Made a start on adjusting my suspension geometry today. I'd done it roughly before I put the body back on, but I clearly had too much camber at the rear and I want to check everything else. Thought I'd start with something easy (rear camber) - took me all afternoon in the end!
First problem was I couldn't get a socket on the nut that locks the the cam bolt on the inner end of the strut rod. The rear spring is in the way. Had to get a 3/4" crows foot socket. Then I found why I had so much rear camber (3 degrees one side 3.5 the other), the nuts were not very tight. They must have worked loose as I know I torqued them when assembling the suspension.
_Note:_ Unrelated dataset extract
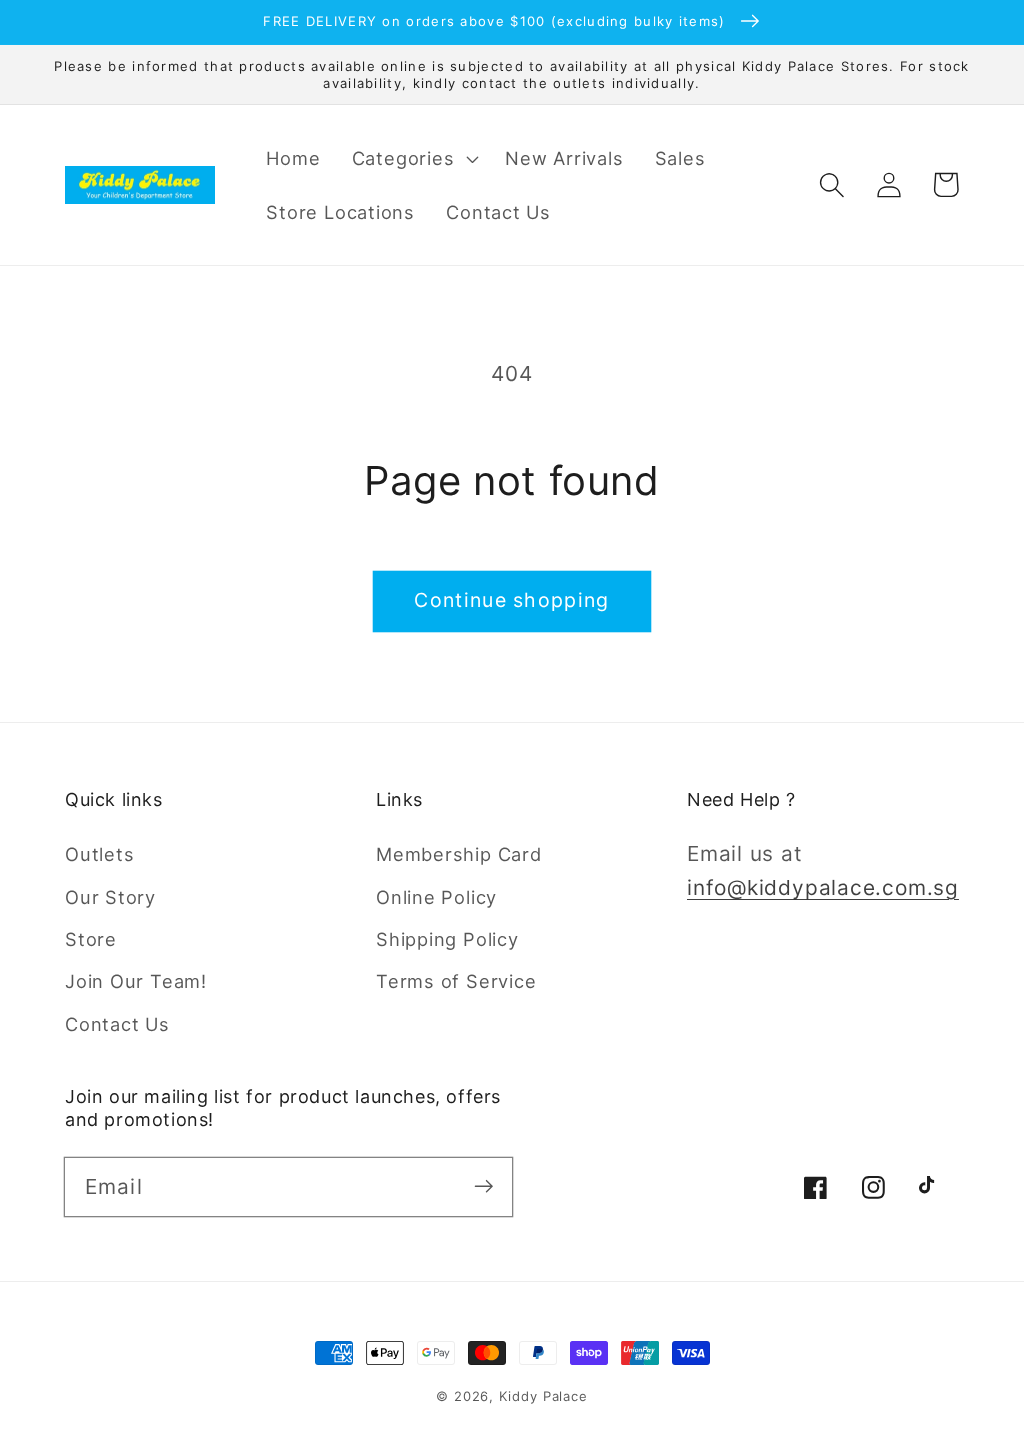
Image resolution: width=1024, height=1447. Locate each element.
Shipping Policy (447, 939)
I had to jack the rear end up to adjust the cam bolts. You are not supposed to torque up the nut until the suspension is back at ride height, so I lowered it back down to find that I hadn't adjust it far enough. After doing this a few times I realised that the cam bolts were turning everytime I lowered the car!! I decided to torque up the nuts before lowering the car, but then found that if I didn't hold the cam bolt in place it just turned as I torqued up the nut. Without a vehicle lift, there was no way I could hold the bolt and tighten the nut without taking off the wheel. So jack up the car, remove the wheel, adjust the bolt, torque the nut, put the wheel back on, lower the car and then find I was half a degree out so start again!!!!! All done now, but a little frustrating.
The reason you're supposed to torque the nut at ride height is to avoid pre-loading the rubber bush in the strut rod. Luckily I have poly bushes so this isn't a problem, but I don't know how you could do it with rubber bushes.